これはやや極論だが、「タイムパトロール」にしたって、きっと元ネタは国民的マンガ『ドラえもん』だ。今なお愛され続ける『バック・トゥ・ザ・フューチャー』シリーズや、何度も映像化された名作『時をかける少女』、現在アニメと実写映画化で盛り上がっている『東京卍リベンジャーズ』など、とにかく「過去を変えたことで、未来が変わってしまう!」という筋書きを、日本人はサクッと飲み込み、伏線回収系シナリオに興奮してしまいがちだ。少なくとも筆者は大好きだし、きっと亮君もそうなのだろう。①~④の理屈より、亮君自身が「タイムリープしてライブするっておもしろくね?」と厨二脳全開で発案し、このシナリオを誰より楽しんで書いていること。マキシマム ザ ホルモンの原動力は常にそこにあるが、その情熱がブレないことが、いちばん大きな成功理由だと思う。

ちなみに、タイムパトロール隊の男はこう言っていた。
「あの日会場にいた多くの人間に、音楽で生きる活力を与え……余命を延ばしてしまった」「あの4人は、腹ペコたちの人生を変えてしまったのだ!!」

ライブという場所で得られるエネルギー、その衝撃によって、人生が変わることは本当にある。コロナ禍でライブに行く機会が減って、その価値を痛感した人は、筆者を含め多くいるはずだ。リアルのライブの大切さを、あえて配信のみでさりげなく提示する演出が深い。
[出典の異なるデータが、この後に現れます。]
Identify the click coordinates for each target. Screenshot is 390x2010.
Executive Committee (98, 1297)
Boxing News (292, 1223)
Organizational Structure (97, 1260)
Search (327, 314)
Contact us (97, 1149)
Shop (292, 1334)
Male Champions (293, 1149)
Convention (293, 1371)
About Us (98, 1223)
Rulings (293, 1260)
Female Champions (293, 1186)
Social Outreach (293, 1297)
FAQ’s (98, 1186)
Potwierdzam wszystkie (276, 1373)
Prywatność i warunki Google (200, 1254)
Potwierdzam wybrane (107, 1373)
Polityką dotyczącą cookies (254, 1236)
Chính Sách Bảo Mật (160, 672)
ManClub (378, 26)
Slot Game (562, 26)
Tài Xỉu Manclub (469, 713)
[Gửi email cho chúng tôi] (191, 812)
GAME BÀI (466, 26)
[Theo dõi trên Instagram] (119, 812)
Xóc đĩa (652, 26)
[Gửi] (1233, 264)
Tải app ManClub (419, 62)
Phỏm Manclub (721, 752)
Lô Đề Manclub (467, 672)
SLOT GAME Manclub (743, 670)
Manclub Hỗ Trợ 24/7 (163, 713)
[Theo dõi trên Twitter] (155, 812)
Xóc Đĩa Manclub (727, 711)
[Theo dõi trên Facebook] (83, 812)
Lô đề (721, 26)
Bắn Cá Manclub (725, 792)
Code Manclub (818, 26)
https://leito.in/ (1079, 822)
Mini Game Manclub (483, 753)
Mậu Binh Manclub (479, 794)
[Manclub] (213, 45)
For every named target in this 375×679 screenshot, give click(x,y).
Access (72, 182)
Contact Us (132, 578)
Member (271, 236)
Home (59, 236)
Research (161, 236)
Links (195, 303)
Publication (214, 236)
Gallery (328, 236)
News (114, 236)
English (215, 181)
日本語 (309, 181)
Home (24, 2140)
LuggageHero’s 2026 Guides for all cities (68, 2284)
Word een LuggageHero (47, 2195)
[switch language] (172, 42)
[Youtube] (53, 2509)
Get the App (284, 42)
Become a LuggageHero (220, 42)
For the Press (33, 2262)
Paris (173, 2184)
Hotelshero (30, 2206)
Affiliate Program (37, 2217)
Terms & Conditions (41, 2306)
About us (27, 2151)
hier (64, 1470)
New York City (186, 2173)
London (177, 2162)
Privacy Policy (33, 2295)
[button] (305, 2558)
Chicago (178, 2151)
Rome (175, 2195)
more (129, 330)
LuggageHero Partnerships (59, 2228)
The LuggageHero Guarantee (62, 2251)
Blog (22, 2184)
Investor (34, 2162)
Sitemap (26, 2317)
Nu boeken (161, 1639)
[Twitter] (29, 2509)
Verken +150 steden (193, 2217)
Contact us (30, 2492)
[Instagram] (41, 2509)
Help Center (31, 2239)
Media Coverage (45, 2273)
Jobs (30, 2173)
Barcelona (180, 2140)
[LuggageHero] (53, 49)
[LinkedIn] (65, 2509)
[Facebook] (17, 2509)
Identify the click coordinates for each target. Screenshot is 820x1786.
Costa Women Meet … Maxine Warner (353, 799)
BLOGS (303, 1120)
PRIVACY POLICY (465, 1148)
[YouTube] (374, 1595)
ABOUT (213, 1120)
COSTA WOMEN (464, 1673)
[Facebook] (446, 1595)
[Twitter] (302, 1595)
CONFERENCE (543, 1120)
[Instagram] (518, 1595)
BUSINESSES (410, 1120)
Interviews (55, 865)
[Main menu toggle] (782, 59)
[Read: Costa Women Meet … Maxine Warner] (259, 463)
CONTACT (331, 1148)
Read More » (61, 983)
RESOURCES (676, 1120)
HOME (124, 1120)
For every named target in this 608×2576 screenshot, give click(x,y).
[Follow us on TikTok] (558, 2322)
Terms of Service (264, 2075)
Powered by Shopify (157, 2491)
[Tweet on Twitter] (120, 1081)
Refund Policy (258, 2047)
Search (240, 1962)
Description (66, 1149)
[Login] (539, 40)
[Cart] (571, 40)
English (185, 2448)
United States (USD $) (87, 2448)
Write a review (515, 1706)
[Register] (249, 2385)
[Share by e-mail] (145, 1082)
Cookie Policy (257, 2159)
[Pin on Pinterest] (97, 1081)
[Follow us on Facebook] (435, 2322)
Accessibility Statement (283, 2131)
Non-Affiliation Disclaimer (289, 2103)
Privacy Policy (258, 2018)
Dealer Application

体験型コンテンツと動画コンテンツの特性を理解し、徹底的な準備を経て成功させたマキシマムザ亮君。とはいえ、同じことを繰り返すことは不可能だ。誰も思いつかないことをやってのけるのがマキシマム ザ ホルモンであると同時に、マキシマム ザ ホルモンを超えていかなければならないこともまた、マキシマム ザ ホルモンの宿命なのである。(後藤寛子)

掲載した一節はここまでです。